En contra de lo que piensan algunos mortales, me atrevo a opinar que el tiempo por sí solo, desgraciadamente, no resuelve los problemas, no cura las enfermedades, no proporciona conocimientos, no desarrolla las facultades, no confiere sabiduría, no otorga dignidad  ni siquiera madura a las personas. Un objeto que no está adornado de otros valores que el tiempo de existencia o un ser humano que sólo posee mucha edad son, simplemente, viejos.

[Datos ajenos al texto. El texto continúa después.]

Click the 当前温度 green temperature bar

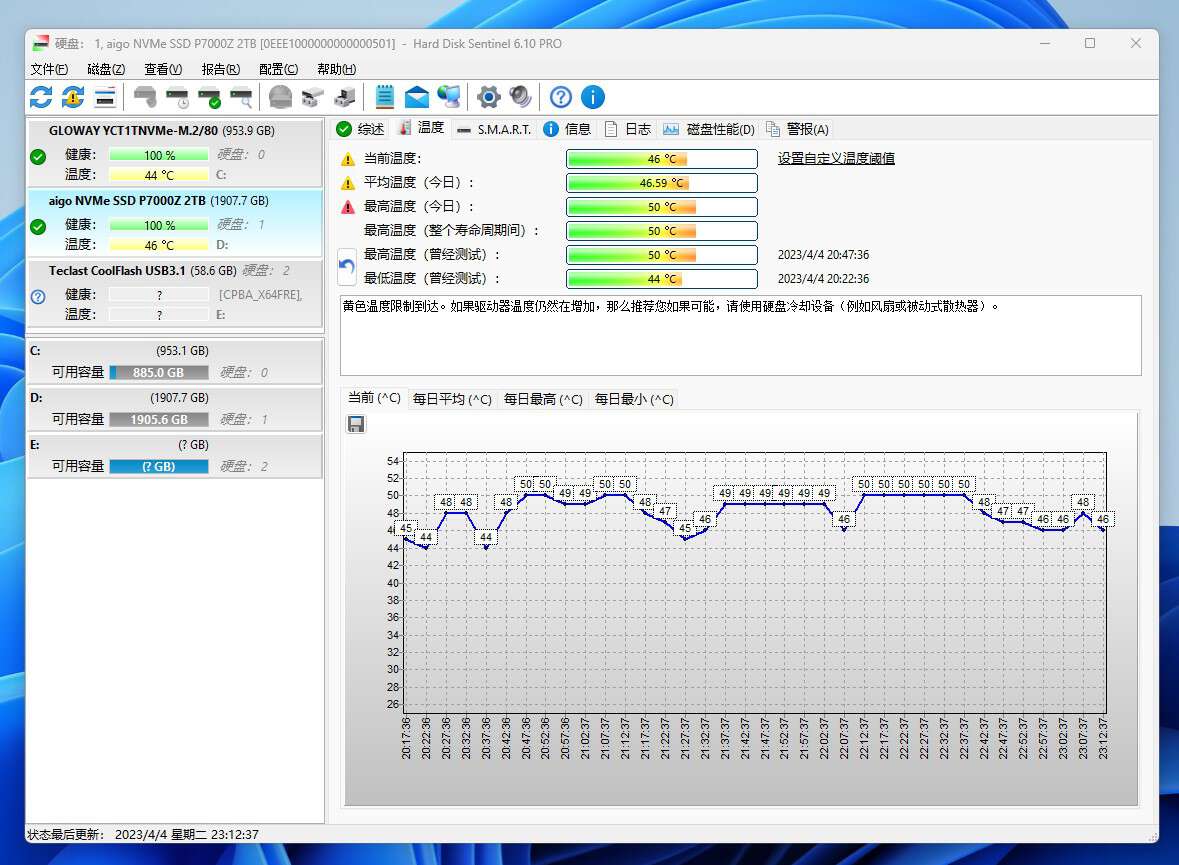coord(661,158)
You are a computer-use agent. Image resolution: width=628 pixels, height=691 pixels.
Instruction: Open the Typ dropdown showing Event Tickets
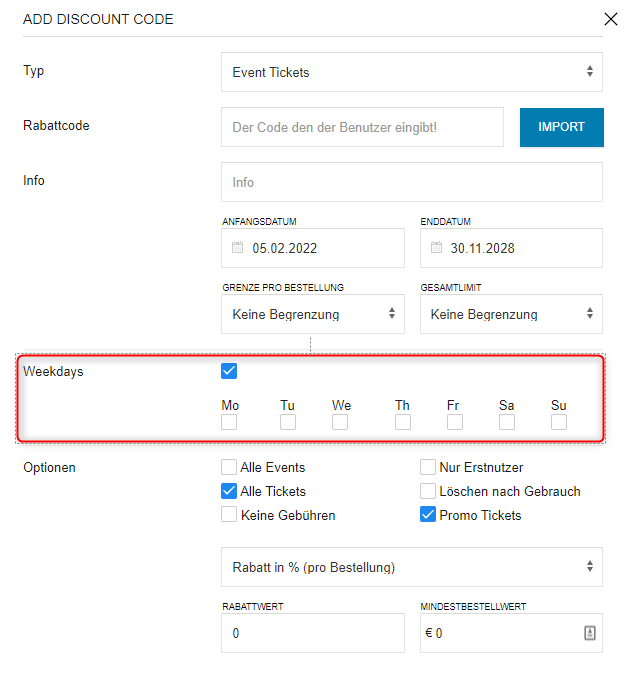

Pero también es cierto que la ciencia y la historia nos han habituado a medir la importancia de los objetos y a calibrar el valor de los acontecimientos por su dimensión temporal: el cosmos se describe por la distancia que separa a las estrellas de nosotros, el átomo por sus inaprehensibles oscilaciones, los acontecimientos sociales por su antigüedad y la vida humana por su edad. La existencia y la vida están configuradas, efectivamente, por el tiempo, pero no son sólo ni principalmente tiempo

El tiempo, la antigüedad y la edad, sin embargo, son simples continentes: frágiles vasijas de diferentes dimensiones y de distintas formas que han de ser colmadas con experiencias vitales; cofres decorados destinados a albergar tesoros; cauces abiertos por los que han de discurrir las corrientes de energías; hilos conductores de la savia vital; pero todos ellos pueden encerrar también inútil basura o inservibles desperdicios e, incluso, pueden estar simplemente vacíos.

 

Para que el tiempo sea vida, ha de poseer sentido y hemos de reconocer que lo único que de verdad proporciona sentido humano es el amor; la mera suma de años o la simple acumulación de bienes no aumenta la estatura humana, de igual manera que la simple ingestión de alimentos no asimilados no hace crecer ni fortalece el cuerpo. Sólo la comunicación y la entrega a alguien ensancha, ahonda y eleva la vida humana. Cualquier vino no se hace más rico con el tiempo.